The Board rejected employer's argument that the Director, as a party-in-interest, does not have standing to contest the issue of whether claimant has been provided with a complete pulmonary evaluation in a case involving a properly designated responsible operator. Hodges v. BethEnergy Mines, Inc., 18 BLR 1-84 (1994).

The regulations implementing Section 413(b) of the Act do not make a distinction between cases where the Director is a respondent and where s/he is a party-in-interest. See 20 C.F.R. §§718.101, 718.401, 725.405, 725.406; cf. 20 C.F.R. §725.701(A)(b)(2). Hodges v. BethEnergy Mines, Inc., 18 BLR 1-84 (1994).

The Director has standing to ensure the proper enforcement and lawful administration of the Black Lung program, see 20 C.F.R. §725.456(d); Pendley v. Director, OWCP, 13 BLR 1-23 (1989)(en banc order); Capers v. The Youghiogheny and Ohio Coal Co., 6 BLR 1-1234, 1-1237 (1984), especially in pro se cases. Hodges v. BethEnergy Mines, Inc., 18 BLR 1-84 (1994).

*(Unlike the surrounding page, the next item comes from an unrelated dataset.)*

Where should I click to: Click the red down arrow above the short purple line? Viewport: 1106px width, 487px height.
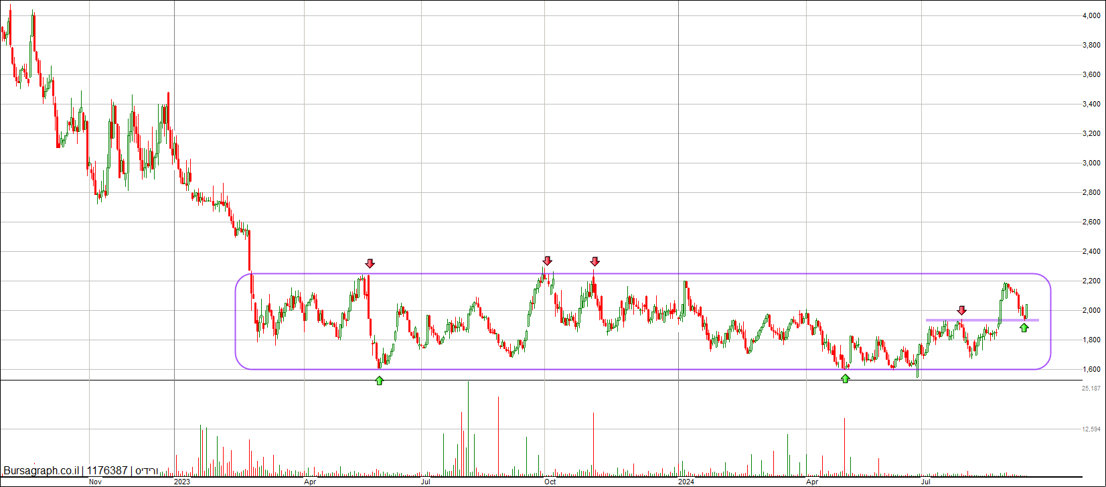coord(962,310)
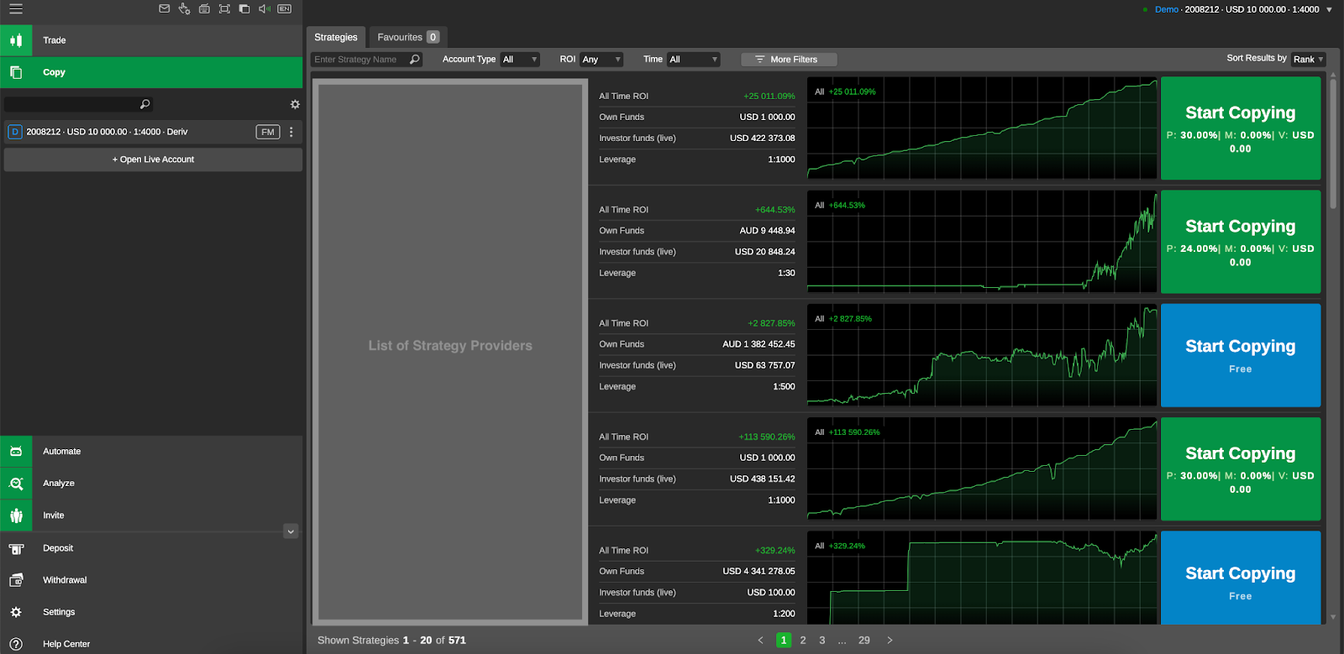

The Director occupies a unique position in proceedings under the Act, such that application of the general prohibition against the raising of another party's rights, see Warth v. Seldin, 422 U.S. 490, 499-500, 95 S.Ct. 2197, 2205 (1975), is negated. Hodges v. BethEnergy Mines, Inc., 18 BLR 1-84 (1994).

The Board will not consider additional information regarding successor operators in a motion for reconsideration which was not before the administrative law judge or the Board in its previous decision on appeal. Williams v. Humphreys Enterprises, Inc., 19 BLR 1-111 (1995).

The Board held that the administrative law judge’s denial of the Director’s Motion to Remand the case to the district director to rename Clinchfield Coal Company and its insurer as an additional responsible operator/carrier constituted a reviewable collateral order as it determined a disputed question that was completely separate from the merits of the claim and too important to be denied review. The Board further held that it could have entertained an appeal of the administrative law judge’s denial of the Director’s Motion to Remand, despite its interlocutory nature. Thus, the Board held that under Crabtree v. Bethlehem Steel Corp., 7 BLR 1-354 (1984), it was too late for the Director to ask now for remand to rename Clinchfield and its insurer as the responsible operator/carrier. Collins v. J & L Steel, BRB No. 97-1356 BLA (July 26, 1999).

The Seventh Circuit held that a party in interest is a party that has a legally protectable interest in the outcome of the suit. Old Ben Coal Co. v. Director, OWCP [Melvin], 476 F.3d 418, 23 BLR 2-424 (7th Cir. Jan. 25, 2007).

The Seventh Circuit held that any entity, such as an insurance company or a surety, that would be prejudiced by an award of black lung benefits is entitled to intervene in an administrative proceeding, with the rights of a party. Old Ben Coal Co. v. Director, OWCP [Melvin], 476 F.3d 418, 24 BLR 2-424 (7th Cir. Jan. 25, 2007).

In a case involving a substitution of party after the miner’s death, the Board held that, under the facts of the case, claimant could qualify as a party only if she was a legal representative of the miner’s estate, entitled to recoup the underpayment of benefits to which the miner was entitled during his lifetime under 20 C.F.R. §725.545(c)(7). See Youghiogheny & Ohio Coal Co. v. Webb, 49 F.3d 244, 19 BLR 2-123 (6th Cir. 1995). Claimant did not allege any relationship requiring consideration under 20 C.F.R. §725.545(c)(1)-(6) or assert that she was a beneficiary of the miner’s estate whose rights could be prejudiced by a decision under 20 C.F.R. §725.360(d). Pursuant to 20 C.F.R. §725.545(e), a “legal representative” of the miner’s estate generally means the executor or administrator, but may include an individual acting on behalf of an unadministered estate or a person “who has the authority under applicable law to collect the assets” of the miner’s estate. 20 C.F.R. §725.545(e). This person must also be able to give the Office of Workers’ Compensation Programs (OWCP) “good acquittance.” Id. “Good acquittance” occurs when payment to the person releases OWCP from liability for the payment of benefits. 20 C.F.R. §725.545(f). Spangler v. Donna Kay Coal Co., BLR (July 30, 2010).